Le terme patch morphinique est souvent utilisé dans le langage courant pour désigner les patchs antidouleur transdermiques contenant des opioïdes puissants. Sur le plan pharmacologique, cette dénomination est trompeuse car la morphine elle-même n'existe pas sous forme de patch. Les patchs antidouleur transdermiques autorisés en Allemagne contiennent d'autres opioïdes, notamment le fentanyl ou la buprénorphine. Ces substances sont adaptées à la résorption transdermique en raison de leurs propriétés chimiques (lipophilie, petite taille moléculaire), tandis que la morphine elle-même n'est pas suffisamment absorbée par la peau.

Les patchs antidouleur jouent un rôle important dans le traitement de la douleur chronique, par exemple en cas de douleur cancéreuse ou de douleur chronique sévère non liée au cancer. Les avantages des patchs sont la libération continue de la substance active sur plusieurs jours, l'évitement de l'effet de premier passage et la facilité d'utilisation en cas de troubles de la déglutition. L'utilisation nécessite une indication soigneuse, une formation du patient et des proches ainsi qu'un suivi médical en raison du potentiel d'accoutumance et des questions de sécurité pertinentes.

Clarification des termes

Lorsque les patients ou les proches demandent un patch morphinique, ils désignent généralement un patch antidouleur contenant un opioïde puissant. Dans les prescriptions médicales et en pharmacie, les substances actives sont désignées précisément : patch au fentanyl ou patch à la buprénorphine. Les deux appartiennent à l'étape III de l'OMS de la thérapie de la douleur tout comme la morphine par voie orale ou parentérale, mais avec leurs propres propriétés pharmacologiques.

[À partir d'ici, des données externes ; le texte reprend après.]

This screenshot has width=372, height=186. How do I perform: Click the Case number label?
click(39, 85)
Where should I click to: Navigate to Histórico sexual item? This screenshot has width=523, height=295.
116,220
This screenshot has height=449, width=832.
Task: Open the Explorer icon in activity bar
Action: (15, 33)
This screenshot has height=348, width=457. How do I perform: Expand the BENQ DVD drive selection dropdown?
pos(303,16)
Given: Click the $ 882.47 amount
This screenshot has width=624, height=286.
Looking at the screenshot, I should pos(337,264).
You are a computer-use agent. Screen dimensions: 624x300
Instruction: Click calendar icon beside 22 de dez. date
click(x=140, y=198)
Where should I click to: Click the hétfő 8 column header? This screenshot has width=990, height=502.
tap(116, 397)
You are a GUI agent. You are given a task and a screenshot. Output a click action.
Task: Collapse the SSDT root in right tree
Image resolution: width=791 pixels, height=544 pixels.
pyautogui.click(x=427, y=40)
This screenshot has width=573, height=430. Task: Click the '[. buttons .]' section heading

La morphine elle-même est disponible sous forme orale (comprimés à libération modifiée ou ordinaires, gouttes), sous forme injectable, en tant que suppositoire et en tant que solution administrable à proximité de la moelle épinière. Pour plus d'informations sur la morphine, consultez notre page centrale morphine.

Quelles sont les substances actives contenues dans les patchs antidouleur

Patchs au fentanyl : la forme la plus répandue de thérapie opioïde transdermique en Allemagne. Puissances disponibles : 12, 25, 50, 75 et 100 microgrammes par heure. Durée d'application 72 heures, puis changement sur un autre site cutané. Le fentanyl est environ 80 à 100 fois plus puissant que la morphine en termes d'efficacité analgésique.

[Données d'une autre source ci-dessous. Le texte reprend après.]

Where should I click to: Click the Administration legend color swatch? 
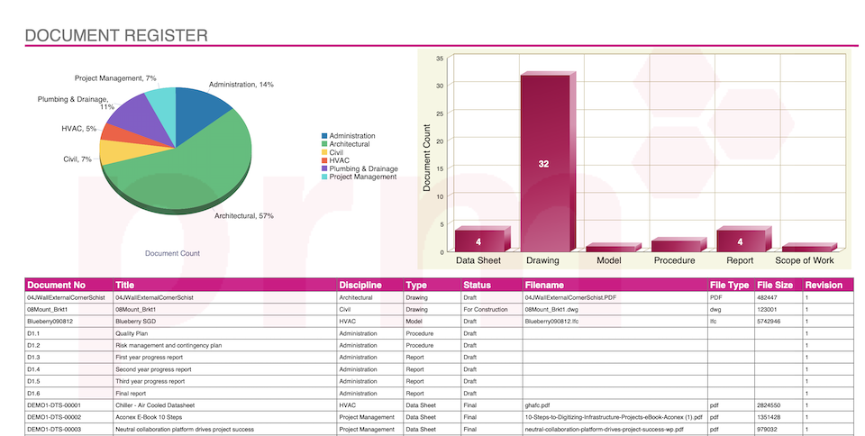[x=324, y=136]
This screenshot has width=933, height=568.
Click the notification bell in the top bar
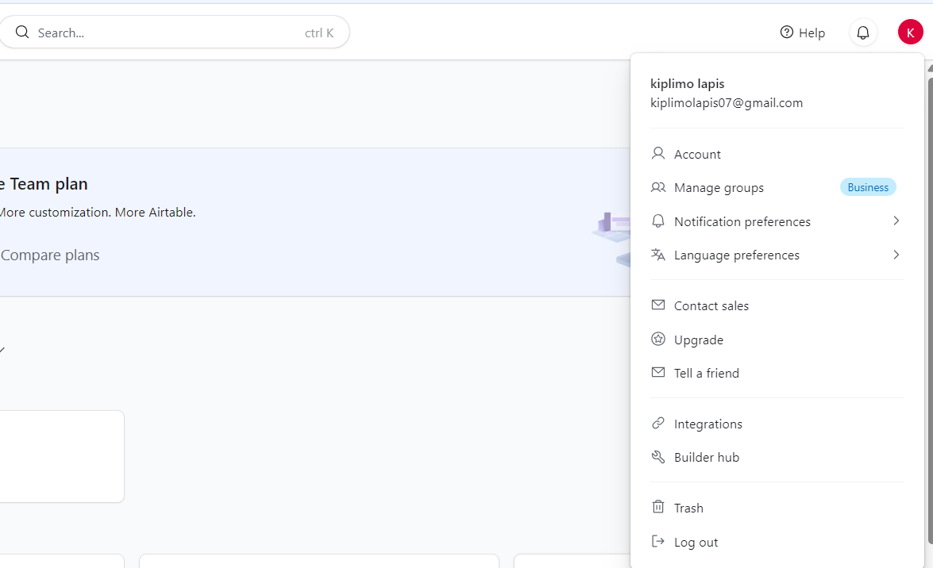pos(862,33)
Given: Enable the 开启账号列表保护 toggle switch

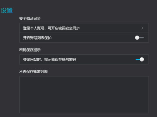Looking at the screenshot, I should pyautogui.click(x=139, y=38).
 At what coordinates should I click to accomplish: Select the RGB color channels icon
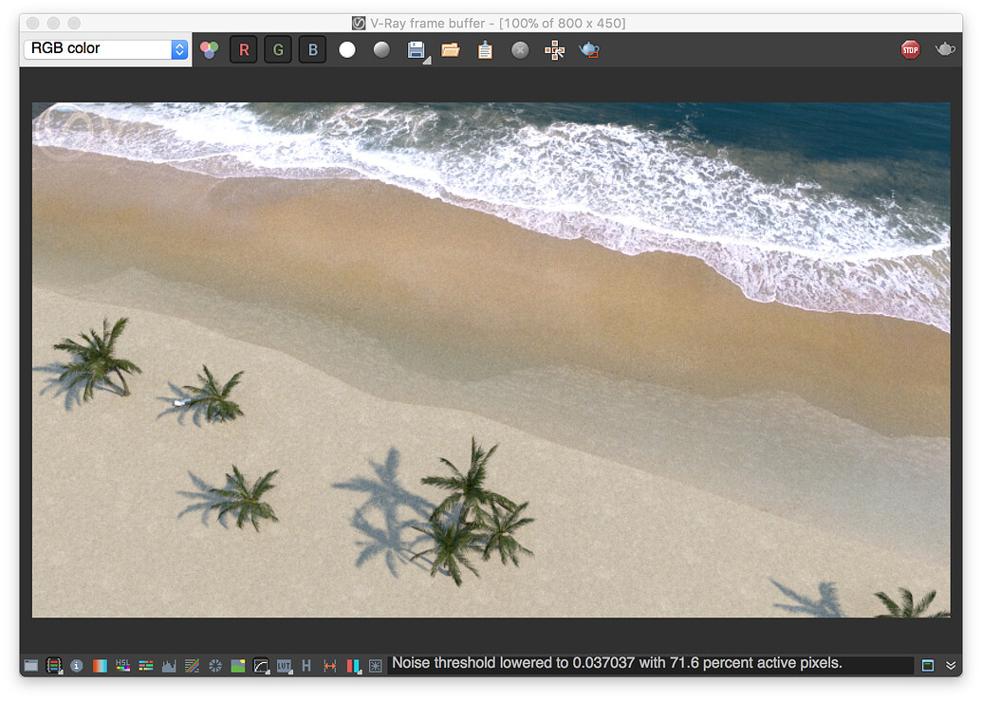pyautogui.click(x=210, y=49)

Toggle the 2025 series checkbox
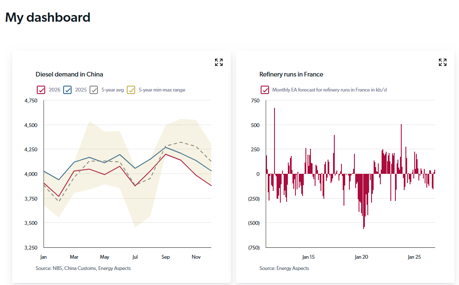pos(67,90)
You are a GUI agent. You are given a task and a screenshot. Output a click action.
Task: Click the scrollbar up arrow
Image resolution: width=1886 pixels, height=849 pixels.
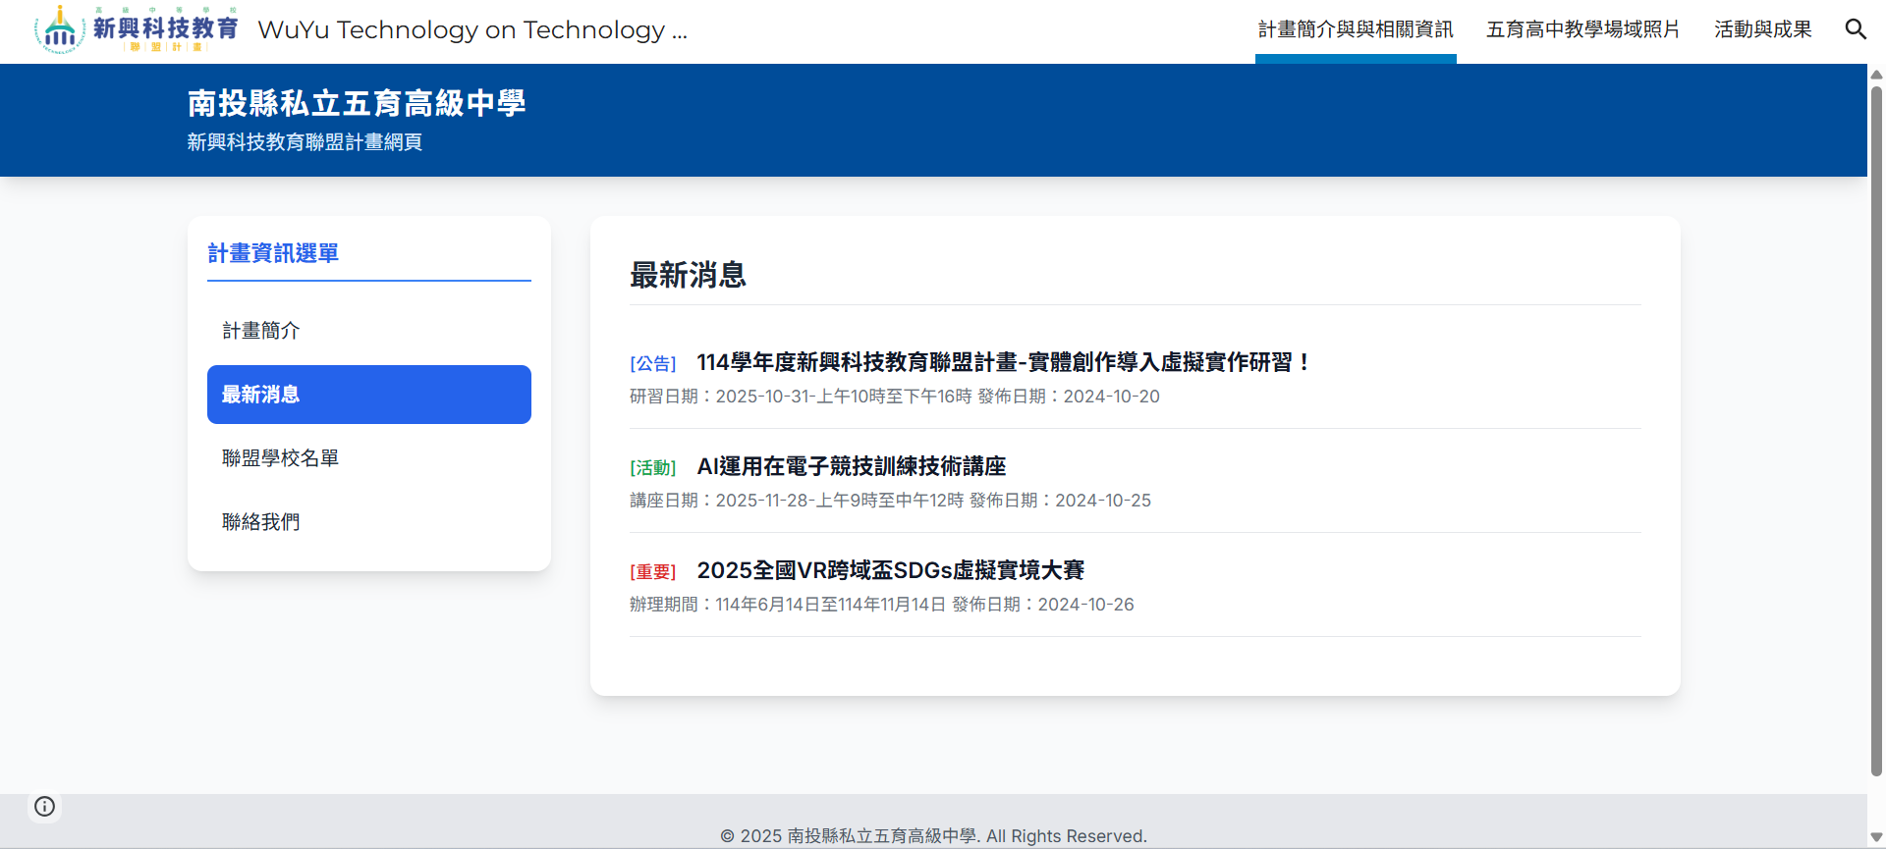pos(1876,75)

Patchs à la buprénorphine : une alternative chez les patients présentant une insuffisance rénale ou des douleurs chroniques légères. Puissances disponibles : 5, 10 et 20 microgrammes par heure (durée d'application 7 jours) ainsi que 35, 52,5 et 70 microgrammes par heure (durée d'application 96 heures). La buprénorphine est un agoniste partiel du récepteur aux opioïdes Mu et possède un effet plafond pour la dépression respiratoire, ce qui améliore la sécurité.

Les informations détaillées sur les deux substances se trouvent sur nos pages centrales consacrées au fentanyl et à la buprénorphine.

Indications

  • Douleurs cancéreuses de l'étape III de l'OMS, lorsque les opioïdes par voie orale ne sont pas possibles ou inadaptés (troubles de la déglutition, nausées, vomissements, troubles du transit gastro-intestinal)
  • Douleur chronique non cancéreuse après échec d'autres traitements, indication très stricte conformément à la directive S3 LONTS
  • Situation palliative avec un besoin élevé d'un effet opioïde continu et une capacité d'absorption orale réduite
  • Tableau douloureux stable : les patchs ne conviennent pas à la douleur aiguë ou fluctuante car l'ajustement posologique a un effet retardé

Les patchs sont inadaptés à la douleur aiguë, à la douleur postopératoire et aux patients sans expérience préalable des opioïdes présentant des puissances élevées (risque de dépression respiratoire).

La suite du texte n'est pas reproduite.